Area youth soccer clubs were just getting started in the ‘70s when at the end of the decade, teenagers Billy Carr and Tim Beck spent a spring evening at South Jersey Select team tryouts on Palmyra’s Charles Street School field.
“As all soccer enthusiasts do, we hung out and kicked the ball around, watching and learning from the older players at the U15/16 tryouts,” recalled Beck, who went on to become a top goalie. “Although it was getting late, there was still daylight, and I remember that there were baseball and softball games going on at the same time.”
All of a sudden, a quick moving thunderstorm blanketed the field and lightning struck.
“The last thing I remember is going to get our sneakers to change into them,” Beck said. “I woke up in an ambulance, then again in the hospital. I did not know what had happened until days later. It turned out Billy and I had been struck by lightning. Billy was killed.
“At the time, our club was still in its infancy, and its founders and coaches came together with the town of Palmyra to hold a fundraiser to keep Billy’s name and his personality alive in years to come,” added Beck, past president of the Palmyra Riverton Soccer Club.
The club went on to create the Billy Carr Memorial Scholarship Award, which grants four annual scholarships to Palmyra High School students, a male and female from Palmyra and a male and female from Riverton.
The soccer pitch at the Palmyra Legion sports complex is called the Billy Carr Memorial Field, and summer installation of a new turf there is expected to finish by Sept. 10 for the upcoming season.
“All of the players and coaches we’ve talked to who will be playing on Billy Carr Memorial Field this fall are really excited for the work to be completed,” noted club President Jeff Elliot Sr., who added that the facility will also get newly painted field lines.

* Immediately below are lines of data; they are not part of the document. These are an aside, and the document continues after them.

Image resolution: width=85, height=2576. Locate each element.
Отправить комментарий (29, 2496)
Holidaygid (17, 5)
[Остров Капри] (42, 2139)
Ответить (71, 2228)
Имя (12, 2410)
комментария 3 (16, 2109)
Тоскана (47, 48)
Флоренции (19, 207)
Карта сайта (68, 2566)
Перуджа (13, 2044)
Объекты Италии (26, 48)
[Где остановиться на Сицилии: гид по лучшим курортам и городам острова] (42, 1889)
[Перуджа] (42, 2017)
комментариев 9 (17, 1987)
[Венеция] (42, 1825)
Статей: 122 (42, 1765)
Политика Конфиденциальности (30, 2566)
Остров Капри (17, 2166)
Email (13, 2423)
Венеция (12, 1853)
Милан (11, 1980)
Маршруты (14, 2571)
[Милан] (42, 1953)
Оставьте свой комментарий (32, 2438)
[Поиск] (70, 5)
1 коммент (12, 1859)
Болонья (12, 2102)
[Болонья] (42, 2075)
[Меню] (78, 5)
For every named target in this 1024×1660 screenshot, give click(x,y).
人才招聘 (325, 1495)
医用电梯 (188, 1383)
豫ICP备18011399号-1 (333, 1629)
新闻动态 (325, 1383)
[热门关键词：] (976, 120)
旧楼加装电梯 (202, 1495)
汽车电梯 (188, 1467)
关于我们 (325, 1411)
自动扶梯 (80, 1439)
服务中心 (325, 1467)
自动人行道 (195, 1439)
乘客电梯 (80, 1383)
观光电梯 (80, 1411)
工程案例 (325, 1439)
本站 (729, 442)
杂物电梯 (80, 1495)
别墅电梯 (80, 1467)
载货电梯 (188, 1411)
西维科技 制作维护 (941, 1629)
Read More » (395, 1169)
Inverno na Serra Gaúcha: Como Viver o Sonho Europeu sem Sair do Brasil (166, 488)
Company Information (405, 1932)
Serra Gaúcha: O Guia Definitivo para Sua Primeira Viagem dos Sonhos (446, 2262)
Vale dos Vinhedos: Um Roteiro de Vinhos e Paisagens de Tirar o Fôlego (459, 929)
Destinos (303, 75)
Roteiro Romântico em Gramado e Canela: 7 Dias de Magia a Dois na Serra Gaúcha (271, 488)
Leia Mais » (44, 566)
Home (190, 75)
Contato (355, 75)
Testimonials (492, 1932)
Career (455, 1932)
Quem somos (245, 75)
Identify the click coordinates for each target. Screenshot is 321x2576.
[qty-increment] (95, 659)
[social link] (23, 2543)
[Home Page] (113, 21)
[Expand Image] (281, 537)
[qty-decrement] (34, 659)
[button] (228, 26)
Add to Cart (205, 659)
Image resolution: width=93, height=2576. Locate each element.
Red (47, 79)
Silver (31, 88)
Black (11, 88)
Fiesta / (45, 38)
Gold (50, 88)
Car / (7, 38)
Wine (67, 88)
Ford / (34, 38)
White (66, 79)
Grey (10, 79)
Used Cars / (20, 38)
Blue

“They can’t wait to get onto the new turf for games and practices,” he added. “We’re really looking forward to having the first games there next month.”
The Carr field project became a reality after Palmyra officials invited members of the town’s youth sports clubs to a meeting to discuss the maintenance of the turf and a timetable for the repairs. Funding for the new turf was then approved.
“The Palmyra Riverton Soccer Club has continued to grow since its inception,” observed Elliot, who became a club volunteer in 2002. “ … We’ve expanded much since then. Over the past seasonal year, we welcomed around 400 players from a dozen towns to find a home to play soccer within the club.
“This year, we’re on course to have even more players involved,” he added. “Our organization is run entirely by volunteers, and we are fortunate to have such a fantastic group of volunteers who go above and beyond each year in the interests of our children and our community.”
Beck noted that before he died, Carr “was an inspiring eighth grade soccer player who was looking forward to … going into Palmyra High School.”
Carr’s legacy lives on through the memorial scholarship and the soccer pitch that bears his name.